Finetuning¶

Finetuning (or transfer-learning) is the process of tweaking a model trained on a large dataset, to your particular (likely much smaller) dataset.

Terminology¶

Here are common terms you need to be familiar with:

Terminology¶
Term	Definition
Finetuning	The process of tweaking a model trained on a large dataset, to your particular (likely much smaller) dataset
Transfer learning	The common name for finetuning
Backbone	The neural network that was pretrained on a different dataset
Head	Another neural network (usually smaller) that maps the backbone to your particular dataset
Freeze	Disabling gradient updates to a model (ie: not learning)
Unfreeze	Enabling gradient updates to a model

Finetuning in Flash¶

From the Quick Start guide.

To use a Task for finetuning:

Load your data and organize it using a DataModule customized for the task (example: ImageClassificationData).
Choose and initialize your Task which has state-of-the-art backbones built in (example: ImageClassifier).
Init a flash.core.trainer.Trainer.
Choose a finetune strategy (example: “freeze”) and call flash.core.trainer.Trainer.finetune() with your data.
Save your finetuned model.

Here’s an example of finetuning.

from pytorch_lightning import seed_everything

import flash
from flash.core.classification import LabelsOutput
from flash.core.data.utils import download_data
from flash.image import ImageClassificationData, ImageClassifier

# set the random seeds.
seed_everything(42)

# 1. Download and organize the data
download_data("https://pl-flash-data.s3.amazonaws.com/hymenoptera_data.zip", "data/")

datamodule = ImageClassificationData.from_folders(
    train_folder="data/hymenoptera_data/train/",
    val_folder="data/hymenoptera_data/val/",
    test_folder="data/hymenoptera_data/test/",
    batch_size=1,
)

# 2. Build the model using desired Task
model = ImageClassifier(backbone="resnet18", labels=datamodule.labels)

# 3. Create the trainer (run one epoch for demo)
trainer = flash.Trainer(max_epochs=1, gpus=torch.cuda.device_count())

# 4. Finetune the model
trainer.finetune(model, datamodule=datamodule, strategy="freeze")

# 5. Save the model!
trainer.save_checkpoint("image_classification_model.pt")

Using a finetuned model¶

Once you’ve finetuned, use the model to predict:

predict_datamodule = ImageClassificationData.from_files(
    predict_files=[
        "data/hymenoptera_data/val/bees/65038344_52a45d090d.jpg",
        "data/hymenoptera_data/val/ants/2255445811_dabcdf7258.jpg",
    ],
    batch_size=1,
)
predictions = trainer.predict(model, datamodule=predict_datamodule, output="labels")
print(predictions)

We get the following output:

[['bees', 'ants']]

Or you can use the saved model for prediction anywhere you want!

from flash import Trainer
from flash.image import ImageClassifier, ImageClassificationData

# load finetuned checkpoint
model = ImageClassifier.load_from_checkpoint("image_classification_model.pt")

trainer = Trainer()
datamodule = ImageClassificationData.from_files(predict_files=["path/to/your/own/image.png"])
predictions = trainer.predict(model, datamodule=datamodule)

Finetune strategies¶

Finetuning is very task specific.
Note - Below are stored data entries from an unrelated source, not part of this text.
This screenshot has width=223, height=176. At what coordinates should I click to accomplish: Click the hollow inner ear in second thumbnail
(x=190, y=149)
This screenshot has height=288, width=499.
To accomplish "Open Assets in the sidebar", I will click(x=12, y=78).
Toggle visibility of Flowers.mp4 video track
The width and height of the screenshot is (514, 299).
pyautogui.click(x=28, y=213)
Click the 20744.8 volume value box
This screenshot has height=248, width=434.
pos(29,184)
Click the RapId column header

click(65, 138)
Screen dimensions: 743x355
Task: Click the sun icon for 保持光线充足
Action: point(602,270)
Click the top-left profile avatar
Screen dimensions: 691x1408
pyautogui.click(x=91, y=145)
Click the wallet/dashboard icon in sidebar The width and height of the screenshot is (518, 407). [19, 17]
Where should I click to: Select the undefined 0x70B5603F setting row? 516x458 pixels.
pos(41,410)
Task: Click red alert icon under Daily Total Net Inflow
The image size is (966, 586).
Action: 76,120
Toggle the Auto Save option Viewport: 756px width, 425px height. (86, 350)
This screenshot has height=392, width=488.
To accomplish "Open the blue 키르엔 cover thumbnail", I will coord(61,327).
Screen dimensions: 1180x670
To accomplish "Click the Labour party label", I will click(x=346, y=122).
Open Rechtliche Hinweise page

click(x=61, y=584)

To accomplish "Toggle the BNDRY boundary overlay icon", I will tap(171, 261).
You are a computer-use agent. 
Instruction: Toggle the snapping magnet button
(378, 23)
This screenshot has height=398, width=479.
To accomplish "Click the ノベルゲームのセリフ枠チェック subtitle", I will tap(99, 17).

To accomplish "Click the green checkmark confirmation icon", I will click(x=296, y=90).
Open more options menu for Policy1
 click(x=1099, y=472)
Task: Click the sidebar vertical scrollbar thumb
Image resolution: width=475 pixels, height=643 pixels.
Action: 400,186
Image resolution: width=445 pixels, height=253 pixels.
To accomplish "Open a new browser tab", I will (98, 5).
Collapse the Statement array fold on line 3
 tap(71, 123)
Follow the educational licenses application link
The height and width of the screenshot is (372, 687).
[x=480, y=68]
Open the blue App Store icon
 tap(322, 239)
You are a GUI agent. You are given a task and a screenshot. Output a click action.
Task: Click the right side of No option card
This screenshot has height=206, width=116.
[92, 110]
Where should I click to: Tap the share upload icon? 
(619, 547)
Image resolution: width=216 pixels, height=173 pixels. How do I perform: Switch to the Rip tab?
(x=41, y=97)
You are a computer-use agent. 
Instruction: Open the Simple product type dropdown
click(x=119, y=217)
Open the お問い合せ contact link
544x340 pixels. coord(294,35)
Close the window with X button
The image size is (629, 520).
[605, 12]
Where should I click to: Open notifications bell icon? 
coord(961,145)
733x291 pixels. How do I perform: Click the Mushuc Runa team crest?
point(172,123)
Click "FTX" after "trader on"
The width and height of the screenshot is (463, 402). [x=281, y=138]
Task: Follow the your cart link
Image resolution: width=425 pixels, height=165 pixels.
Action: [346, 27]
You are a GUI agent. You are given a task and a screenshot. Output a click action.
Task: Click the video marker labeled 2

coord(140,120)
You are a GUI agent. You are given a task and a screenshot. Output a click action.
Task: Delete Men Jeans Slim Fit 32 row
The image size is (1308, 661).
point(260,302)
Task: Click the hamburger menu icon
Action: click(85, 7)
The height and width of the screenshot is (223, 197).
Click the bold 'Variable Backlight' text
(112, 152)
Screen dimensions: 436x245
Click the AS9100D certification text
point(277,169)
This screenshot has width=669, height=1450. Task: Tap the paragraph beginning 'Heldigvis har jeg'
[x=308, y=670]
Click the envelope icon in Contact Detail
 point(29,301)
Each task encodes the best finetuning practices for that task. However, Flash gives you a few default strategies for finetuning.

Finetuning operates on two things, the model backbone and the head. The backbone is the neural network that was pre-trained. The head is another neural network that bridges between the backbone and your particular dataset.

no_freeze¶

In this strategy, the backbone and the head are unfrozen from the beginning.

trainer.finetune(model, datamodule, strategy="no_freeze")

In pseudocode, this looks like:

backbone = Resnet50()
head = nn.Linear(...)

backbone.unfreeze()
head.unfreeze()

train(backbone, head)

freeze¶

The freeze strategy keeps the backbone frozen throughout.

trainer.finetune(model, datamodule, strategy="freeze")

The pseudocode looks like:

backbone = Resnet50()
head = nn.Linear(...)

# freeze backbone
backbone.freeze()
head.unfreeze()

train(backbone, head)

Advanced strategies¶

Every finetune strategy can also be customized.

freeze_unfreeze¶

The freeze_unfreeze strategy keeps the backbone frozen until a certain epoch (provided in a tuple to the strategy argument) after which the backbone will be unfrozen.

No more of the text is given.